▶ [Aufgabenstellung]
Übertragen Sie diesen Satz aus dem Textauszug unten ins Englische: „So ganz nebenbei war es der sechste Deutsche Meistertitel in Folge – und damit schreibt die 31-Jährige Sportgeschichte in der Leichtathletik.“

▶ [Textauszug]
= = =
OWL MK

Die 31-jährige Löhnerin sicherte sich mit ihrem sechsten Titel bei den deutschen Meisterschaften im Diskuswerfen das Ticket für die olympischen Spiele auf der letzten Rille. In Paris soll es trotzdem bis ins Finale gehen.

Nach einer Achterbahnfahrt der Gefühle auf der sportlichen Leistungskurve feierte die Löhnerin Kristin Pudenz doch noch ein emotionales Happy End in diesem Jahr. Mit der Saisonbestleistung von 65,93 Meter qualifizierte sich die seit 15 Jahren für den SC Potsdam startende Diskuswerfer in quasi auf der letzten Rille für die Olympischen Spiele in Paris. So ganz nebenbei war es der sechste Deutsche Meistertitel in Folge – und damit schreibt die 31-Jährige Sportgeschichte in der Leichtathletik.
= = =
▶ [Inhalt des Datensatzes]

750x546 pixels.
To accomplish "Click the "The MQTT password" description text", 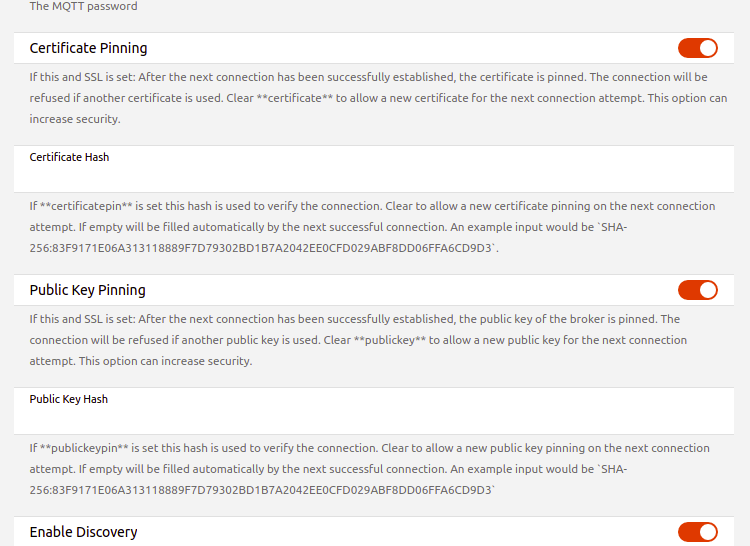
= = =
▶ [Lösung]
Almost in passing, it was her sixth consecutive German championship title – and with it, the 31-year-old is making sports history in track and field.